What is asked.
(a) In the spanning tree editorial, quote everything from "This problem is" down to "the remaining edges.".
(b) Turn the paragraph of the spanning tree editorial that begins "Consider the state after adding all mandatory edges" into a short list that keeps its main facts.
(c) Answer these questions from the spanning tree editorial, one answer a line:
(i) What is the output when no spanning tree containing all specified cables exists?
(ii) In what order does Kruskal's algorithm consider edges?
(iii) What structure manages the connected components after the mandatory edges are added?

Overview

Given \(N\) servers to be connected by a spanning tree, the problem asks to minimize the total installation cost while necessarily including \(K\) specified cables. If no spanning tree containing all specified cables exists, output \(-1\).

Analysis

Key Insight

This problem is about finding a “minimum spanning tree where some edges are forced to be selected.”

A standard minimum spanning tree (MST) can be found using Kruskal’s algorithm, which works by “considering edges in increasing order of cost and adopting those that do not form a cycle.”

The crucial observation here is that we can first add all mandatory edges, and then run Kruskal’s algorithm on the remaining edges.

Why This Is Correct

Consider the state after adding all mandatory edges. The connected components are managed by a Union-Find structure, forming several “groups.” What remains is to connect all these groups into one. This reduces exactly to the minimum spanning tree problem on the graph contracted by the mandatory edges. Therefore, it is optimal to greedily adopt edges that connect different connected components by examining the remaining edges in order of cost (Kruskal’s algorithm).

Data extract.
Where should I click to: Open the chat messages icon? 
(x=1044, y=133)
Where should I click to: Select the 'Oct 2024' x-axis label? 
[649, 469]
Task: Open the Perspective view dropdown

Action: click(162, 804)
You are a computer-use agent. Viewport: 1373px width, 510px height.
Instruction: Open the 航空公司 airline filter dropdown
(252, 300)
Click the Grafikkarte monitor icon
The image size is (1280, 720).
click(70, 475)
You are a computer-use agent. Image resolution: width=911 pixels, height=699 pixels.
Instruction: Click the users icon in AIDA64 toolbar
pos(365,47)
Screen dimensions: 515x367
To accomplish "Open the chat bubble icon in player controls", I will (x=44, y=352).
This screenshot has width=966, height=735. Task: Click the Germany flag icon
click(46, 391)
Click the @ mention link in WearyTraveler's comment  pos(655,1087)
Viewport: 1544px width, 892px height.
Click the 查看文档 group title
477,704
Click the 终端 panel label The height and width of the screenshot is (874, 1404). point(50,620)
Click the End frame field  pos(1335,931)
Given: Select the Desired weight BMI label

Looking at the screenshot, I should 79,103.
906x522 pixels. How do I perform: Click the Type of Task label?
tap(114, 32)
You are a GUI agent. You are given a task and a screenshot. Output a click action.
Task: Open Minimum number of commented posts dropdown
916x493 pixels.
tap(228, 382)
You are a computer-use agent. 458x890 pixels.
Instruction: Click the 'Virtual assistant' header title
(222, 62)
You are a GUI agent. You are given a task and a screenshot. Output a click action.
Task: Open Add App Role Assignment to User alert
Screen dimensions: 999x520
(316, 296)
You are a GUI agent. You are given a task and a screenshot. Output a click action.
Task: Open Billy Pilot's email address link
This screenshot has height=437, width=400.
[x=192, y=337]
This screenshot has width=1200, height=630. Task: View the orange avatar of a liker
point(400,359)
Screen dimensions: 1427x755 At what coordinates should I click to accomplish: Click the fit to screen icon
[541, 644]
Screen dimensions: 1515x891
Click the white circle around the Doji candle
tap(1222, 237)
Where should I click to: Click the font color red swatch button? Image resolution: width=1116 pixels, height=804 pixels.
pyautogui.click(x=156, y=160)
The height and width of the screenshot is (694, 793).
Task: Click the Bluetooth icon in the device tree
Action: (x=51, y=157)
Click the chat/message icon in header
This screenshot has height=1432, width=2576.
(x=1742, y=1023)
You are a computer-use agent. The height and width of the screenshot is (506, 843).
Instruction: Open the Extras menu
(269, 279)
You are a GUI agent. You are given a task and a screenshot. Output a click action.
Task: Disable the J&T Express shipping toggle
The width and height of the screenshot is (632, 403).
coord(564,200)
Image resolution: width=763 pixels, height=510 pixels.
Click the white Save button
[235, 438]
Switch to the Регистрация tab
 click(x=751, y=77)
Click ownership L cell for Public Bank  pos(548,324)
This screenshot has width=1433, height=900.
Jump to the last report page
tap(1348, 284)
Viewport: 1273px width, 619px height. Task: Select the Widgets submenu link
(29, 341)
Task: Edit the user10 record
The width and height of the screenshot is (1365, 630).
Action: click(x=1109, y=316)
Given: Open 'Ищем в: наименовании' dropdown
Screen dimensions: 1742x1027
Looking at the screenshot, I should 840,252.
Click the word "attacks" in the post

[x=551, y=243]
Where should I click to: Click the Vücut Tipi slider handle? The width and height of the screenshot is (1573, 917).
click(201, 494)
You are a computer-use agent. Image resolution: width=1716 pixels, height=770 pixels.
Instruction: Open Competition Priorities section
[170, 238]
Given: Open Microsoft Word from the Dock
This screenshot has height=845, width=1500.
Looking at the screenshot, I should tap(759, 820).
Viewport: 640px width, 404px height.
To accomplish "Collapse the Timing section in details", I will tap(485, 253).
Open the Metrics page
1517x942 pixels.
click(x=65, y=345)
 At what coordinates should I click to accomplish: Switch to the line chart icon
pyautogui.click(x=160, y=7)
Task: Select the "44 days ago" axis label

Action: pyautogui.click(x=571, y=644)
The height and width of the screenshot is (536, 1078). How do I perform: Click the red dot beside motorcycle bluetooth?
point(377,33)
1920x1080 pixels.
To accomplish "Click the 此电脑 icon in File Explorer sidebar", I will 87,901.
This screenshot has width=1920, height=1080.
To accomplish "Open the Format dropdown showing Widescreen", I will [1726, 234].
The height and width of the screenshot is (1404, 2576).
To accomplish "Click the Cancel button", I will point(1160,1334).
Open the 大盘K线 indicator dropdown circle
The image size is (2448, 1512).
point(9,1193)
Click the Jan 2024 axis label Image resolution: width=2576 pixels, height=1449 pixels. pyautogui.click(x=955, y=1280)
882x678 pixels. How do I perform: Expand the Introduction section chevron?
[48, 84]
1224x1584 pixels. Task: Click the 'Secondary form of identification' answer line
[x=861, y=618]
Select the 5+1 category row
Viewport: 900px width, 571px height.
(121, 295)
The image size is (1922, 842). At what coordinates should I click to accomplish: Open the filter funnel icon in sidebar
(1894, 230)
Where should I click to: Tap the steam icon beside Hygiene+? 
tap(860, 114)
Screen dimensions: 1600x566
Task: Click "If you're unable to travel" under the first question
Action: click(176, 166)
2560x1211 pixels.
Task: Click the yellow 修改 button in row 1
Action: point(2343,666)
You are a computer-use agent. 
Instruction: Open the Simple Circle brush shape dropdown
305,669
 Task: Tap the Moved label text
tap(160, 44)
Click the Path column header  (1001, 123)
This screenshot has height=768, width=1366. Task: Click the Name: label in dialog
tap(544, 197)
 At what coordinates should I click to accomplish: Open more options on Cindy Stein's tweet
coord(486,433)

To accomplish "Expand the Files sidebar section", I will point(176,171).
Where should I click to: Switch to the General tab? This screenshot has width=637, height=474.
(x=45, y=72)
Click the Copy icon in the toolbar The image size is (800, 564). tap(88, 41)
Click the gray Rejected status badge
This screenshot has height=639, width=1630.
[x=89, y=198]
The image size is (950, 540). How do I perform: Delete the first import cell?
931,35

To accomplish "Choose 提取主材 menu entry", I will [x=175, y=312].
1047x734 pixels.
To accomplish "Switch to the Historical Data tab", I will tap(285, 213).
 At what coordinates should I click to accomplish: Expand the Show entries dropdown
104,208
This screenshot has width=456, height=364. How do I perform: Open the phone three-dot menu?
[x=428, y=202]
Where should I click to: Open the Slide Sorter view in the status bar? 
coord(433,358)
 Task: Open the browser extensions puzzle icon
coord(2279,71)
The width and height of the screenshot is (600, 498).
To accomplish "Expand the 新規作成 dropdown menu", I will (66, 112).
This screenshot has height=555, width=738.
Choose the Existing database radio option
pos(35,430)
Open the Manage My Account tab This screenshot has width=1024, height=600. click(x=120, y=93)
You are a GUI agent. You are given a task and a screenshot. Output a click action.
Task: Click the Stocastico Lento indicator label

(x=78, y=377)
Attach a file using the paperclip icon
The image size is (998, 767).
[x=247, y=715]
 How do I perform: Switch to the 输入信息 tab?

The answers.
(a)
This problem is about finding a “minimum spanning tree where some edges are forced to be selected.”

A standard minimum spanning tree (MST) can be found using Kruskal’s algorithm, which works by “considering edges in increasing order of cost and adopting those that do not form a cycle.”

The crucial observation here is that we can first add all mandatory edges, and then run Kruskal’s algorithm on the remaining edges.

(b)
- After all mandatory edges are added, a Union-Find structure manages the connected components, which form several groups.
- The remaining job is to connect all of these groups into one.
- This is exactly the minimum spanning tree problem on the graph contracted by the mandatory edges.
- So it is optimal to examine the remaining edges in order of cost and greedily adopt those that connect different connected components (Kruskal's algorithm).

(c)
(i) \(-1\)
(ii) In increasing order of cost
(iii) A Union-Find structure